Friday, March 29, 2024

Looking ahead to IMERSA Summit 2014, March 6-9 in Denver

InPark’s next issue will focus on immersive digital media and specialty cinema experiences, including a special section for IMERSA Summit 2014, March 6-9 in Denver.

With the theme “Shaping the future of the digital immersive space,” IMERSA Summit 2014 program highlights include:

Ed Lantz, JR, Michael Daut, Dan Neafus, Ryan Wyatt - The IMERSA Board and Judy Rubin, their communications & development person
The IMERSA Board: Ed Lantz, Michael Daut, Dan Neafus, and Ryan Wyatt plus Judy Rubin, communications & development
  • Immersive Storytelling session with Rick Rothschild of Far OUT! Creative Direction, Daren Ulmer of Mousetrappe, Ryan Wyatt of the California Academy of Sciences and Patrick McPike of the Adler Planetarium
  • Gaming and VR Cross-Fusion with Prof. Doug Roberts of WorldWide Telescope and Stuart Hetherington of Holovis
  • Keynote address by Dr Donna Cox, Director, Visualization and Experimental Technologies at the National Center for Supercomputing Applications
  • Lifetime achievement honors to Jeri Panek of Evans & Sutherland
  • The Pros and Perils of 8K: Tour of Fiske Planetarium (Boulder), screenings on its brand-new 8K Sky-Skan fulldome system and panel discussion with several 8K providers and early adopters.

Tasks to carry out:
**A.** From the IMERSA Summit preview above, list every person named as taking part in the Immersive Storytelling session, along with the organization given for each.
**B.** Answer these questions using the IMERSA Summit preview above:
(i) On what dates and in what city is IMERSA Summit 2014 held?
(ii) Who is receiving lifetime achievement honors?
(iii) Which planetarium is being toured, and what system will its screenings use?
**C.** Extend the IMERSA Summit preview above, picking up after its final program highlight.

Information provided:
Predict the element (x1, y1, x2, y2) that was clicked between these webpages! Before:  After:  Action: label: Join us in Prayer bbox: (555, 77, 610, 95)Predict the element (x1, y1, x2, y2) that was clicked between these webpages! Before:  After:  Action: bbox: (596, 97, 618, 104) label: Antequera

Answer list:
**A.**
- Rick Rothschild of Far OUT! Creative Direction
- Daren Ulmer of Mousetrappe
- Ryan Wyatt of the California Academy of Sciences
- Patrick McPike of the Adler Planetarium

**B.**
(i) March 6-9, in Denver.
(ii) Jeri Panek of Evans & Sutherland.
(iii) Fiske Planetarium in Boulder, using its brand-new 8K Sky-Skan fulldome system.

**C.**
  • Professional development sessions for fulldome producers

The following report on last year’s IMERSA Summit (2013) by IPM News Editor Joe Kleiman will help set the stage for what’s happening in 2014. More information: www.imersa.org.

 IMERSA – It’s Primal!

By Joe Kleiman

Exploradome. Photo credit: Alex Roob
Exploradome. Photo credit: Alex Roob

As an artist, Dan Neafus incorporates light into his sculptures. As Operations Manager of the Gates Planetarium at the Denver Museum of Nature & Science (DMNS), one of his jobs is to program his venue to teach about the stars, each point distant light millions of miles away. As one of the founders of IMERSA, he promotes the use of bright light from digital projectors to create new immersive experiences for education and entertainment.

Concerning his fascination with light, Neafus said, “When you asked me about it, I began thinking about the birth of my children. Light is the first thing you see when you enter this world. It’s very primal.”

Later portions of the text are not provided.